URL : https://newleftreview.org/sidecar/posts/mish-mash-ecologism

Author : [[Matthew Huber]]

Review / criticisms of [[Half-Earth Socialism]] and [[The Future is Degrowth]].

Calls for a socialist [[eco-modernism]].

In a nutshell, Huber's general thesis is:

In this context, the climate left does not lack for utopian imaginaries, which can make for productive (and enjoyable) exercises. But such utopianism can too easily avoid the material realities of the world as it exists. We need a climate politics that aims outward, beyond the already converted – towards the exploited and atomized working class.

I strongly agree with that last bit - "We need a climate politics that aims outward, beyond the already converted – towards the exploited and atomized working class." But I don't think it needs to be a polarising either/or.

He sees both [[Half-Earth Socialism]] and [[The Future is Degrowth]] as too utopian, and only of appeal to the [[professional-managerial class]] of the environmental movement - not to the working class.

The Future of Degrowth envisions a ‘pluriverse’ of diverse and localized alternatives, letting a thousand degrowth flowers bloom, Half Earth Socialism is much bolder, imagining nothing less than planetary-scale ecological planning.

Riffs on [[Socialism: Utopian and Scientific]] to critique these current tendencies in [[eco-socialism]].

Two hundred years on – and in the wake of the defeated aspirations of the 20th-century revolutions – utopian eco-socialists appear to be repeating the same pattern. A new ecological order will be conjured up out of their brains, trialed in micro-experiments – as in The Future of Degrowth – or, as in Half Earth Socialism, ‘imposed from without by propaganda’.

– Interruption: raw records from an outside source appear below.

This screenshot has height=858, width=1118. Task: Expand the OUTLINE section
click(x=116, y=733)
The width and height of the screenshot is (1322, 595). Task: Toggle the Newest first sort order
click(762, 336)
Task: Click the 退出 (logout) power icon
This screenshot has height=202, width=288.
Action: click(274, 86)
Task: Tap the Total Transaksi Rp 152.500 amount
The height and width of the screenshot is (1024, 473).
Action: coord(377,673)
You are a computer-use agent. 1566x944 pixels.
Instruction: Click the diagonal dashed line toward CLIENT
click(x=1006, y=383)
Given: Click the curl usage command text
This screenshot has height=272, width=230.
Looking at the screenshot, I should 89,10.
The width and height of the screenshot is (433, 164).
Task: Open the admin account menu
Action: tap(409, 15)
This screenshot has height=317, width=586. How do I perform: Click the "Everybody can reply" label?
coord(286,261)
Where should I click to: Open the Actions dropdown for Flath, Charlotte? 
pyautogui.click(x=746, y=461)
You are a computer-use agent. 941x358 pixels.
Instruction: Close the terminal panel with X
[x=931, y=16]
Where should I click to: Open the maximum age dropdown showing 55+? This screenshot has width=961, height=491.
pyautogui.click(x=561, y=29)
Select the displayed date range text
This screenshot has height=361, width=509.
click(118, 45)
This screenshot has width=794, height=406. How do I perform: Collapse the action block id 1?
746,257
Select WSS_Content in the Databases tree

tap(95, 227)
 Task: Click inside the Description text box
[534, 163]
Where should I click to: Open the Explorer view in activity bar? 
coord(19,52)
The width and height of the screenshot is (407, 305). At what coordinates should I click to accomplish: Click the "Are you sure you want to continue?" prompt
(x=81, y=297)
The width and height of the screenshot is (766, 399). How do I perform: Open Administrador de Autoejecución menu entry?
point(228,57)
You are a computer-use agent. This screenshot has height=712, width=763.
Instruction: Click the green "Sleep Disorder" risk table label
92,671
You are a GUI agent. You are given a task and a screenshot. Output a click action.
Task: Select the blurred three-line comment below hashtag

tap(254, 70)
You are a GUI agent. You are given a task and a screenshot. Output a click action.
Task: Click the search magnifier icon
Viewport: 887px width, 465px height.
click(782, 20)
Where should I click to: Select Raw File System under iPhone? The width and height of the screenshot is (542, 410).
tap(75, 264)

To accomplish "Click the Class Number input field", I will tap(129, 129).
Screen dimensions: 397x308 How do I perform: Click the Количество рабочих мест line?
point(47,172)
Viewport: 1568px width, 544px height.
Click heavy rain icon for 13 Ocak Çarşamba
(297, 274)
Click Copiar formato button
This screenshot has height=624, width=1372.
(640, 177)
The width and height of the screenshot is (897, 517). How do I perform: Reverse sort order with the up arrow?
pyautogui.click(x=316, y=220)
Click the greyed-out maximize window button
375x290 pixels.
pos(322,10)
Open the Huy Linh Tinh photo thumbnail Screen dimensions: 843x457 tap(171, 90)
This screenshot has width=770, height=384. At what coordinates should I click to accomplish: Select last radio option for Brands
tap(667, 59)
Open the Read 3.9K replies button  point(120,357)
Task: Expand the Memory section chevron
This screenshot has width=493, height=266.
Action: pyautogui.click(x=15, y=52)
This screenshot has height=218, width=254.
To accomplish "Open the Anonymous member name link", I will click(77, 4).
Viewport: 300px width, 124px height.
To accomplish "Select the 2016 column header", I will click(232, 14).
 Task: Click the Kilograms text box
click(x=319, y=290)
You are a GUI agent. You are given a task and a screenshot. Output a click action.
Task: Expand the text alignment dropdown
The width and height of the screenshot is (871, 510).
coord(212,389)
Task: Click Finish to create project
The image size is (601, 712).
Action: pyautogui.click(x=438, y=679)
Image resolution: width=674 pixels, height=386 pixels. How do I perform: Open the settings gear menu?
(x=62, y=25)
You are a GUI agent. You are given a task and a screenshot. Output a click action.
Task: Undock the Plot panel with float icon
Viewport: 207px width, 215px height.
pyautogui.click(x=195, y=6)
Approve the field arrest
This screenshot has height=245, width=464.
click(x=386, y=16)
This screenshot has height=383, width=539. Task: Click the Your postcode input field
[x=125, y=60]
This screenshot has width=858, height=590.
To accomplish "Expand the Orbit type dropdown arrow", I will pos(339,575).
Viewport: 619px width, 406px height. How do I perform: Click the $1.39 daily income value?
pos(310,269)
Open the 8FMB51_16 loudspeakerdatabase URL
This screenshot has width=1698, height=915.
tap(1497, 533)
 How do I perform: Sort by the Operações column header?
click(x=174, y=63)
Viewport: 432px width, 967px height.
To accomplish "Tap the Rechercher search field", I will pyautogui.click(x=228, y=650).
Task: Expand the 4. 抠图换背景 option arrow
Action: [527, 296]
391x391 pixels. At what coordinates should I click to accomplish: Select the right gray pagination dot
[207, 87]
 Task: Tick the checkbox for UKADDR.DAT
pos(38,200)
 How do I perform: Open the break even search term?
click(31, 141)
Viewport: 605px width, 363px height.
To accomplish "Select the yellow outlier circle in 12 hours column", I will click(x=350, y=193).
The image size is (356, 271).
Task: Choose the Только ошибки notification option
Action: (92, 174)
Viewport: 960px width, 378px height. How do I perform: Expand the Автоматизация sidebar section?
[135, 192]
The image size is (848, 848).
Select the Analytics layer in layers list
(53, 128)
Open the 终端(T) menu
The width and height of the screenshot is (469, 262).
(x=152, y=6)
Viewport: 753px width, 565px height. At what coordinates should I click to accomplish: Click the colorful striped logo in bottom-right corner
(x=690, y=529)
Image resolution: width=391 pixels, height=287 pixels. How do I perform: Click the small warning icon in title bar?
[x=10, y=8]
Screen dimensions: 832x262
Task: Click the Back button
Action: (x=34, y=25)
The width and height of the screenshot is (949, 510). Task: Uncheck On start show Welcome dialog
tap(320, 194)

What is missing here is any analysis of the concrete class relationships that both inhibit such transformations or might bring them about. For Engels, winning real socialism hinges on class struggle: ‘Socialism was no longer an accidental discovery of this or that ingenious brain, but the necessary outcome of the struggle between two historically developed classes – the proletariat and the bourgeoisie.’

Hard not to think of Engels when one reads The Future of Degrowth’s evocation of the ‘pluriverse’ or ‘mosaic of alternatives’ which will supposedly overwhelm the tightly defended capitalist interests of the ‘Global North’.

The mish-mash of the title comes from Engels:

A mish-mash of such critical statements, economic theories, pictures of future society by the founders of different sects, as excite a minimum of opposition; a mish-mash which is the more easily brewed the more definite sharp edges of the individual constituents are rubbed down in the stream of debate, like rounded pebbles in a brook.

[[Socialism: Utopian and Scientific]]

Planetary proletarianization should be a central issue for eco-socialism: capitalism produces an urbanized majority with no direct relation to the ecological conditions of existence. The most pressing question of our times is how we can solve ecological problems while restructuring production to provision a society largely torn from the land.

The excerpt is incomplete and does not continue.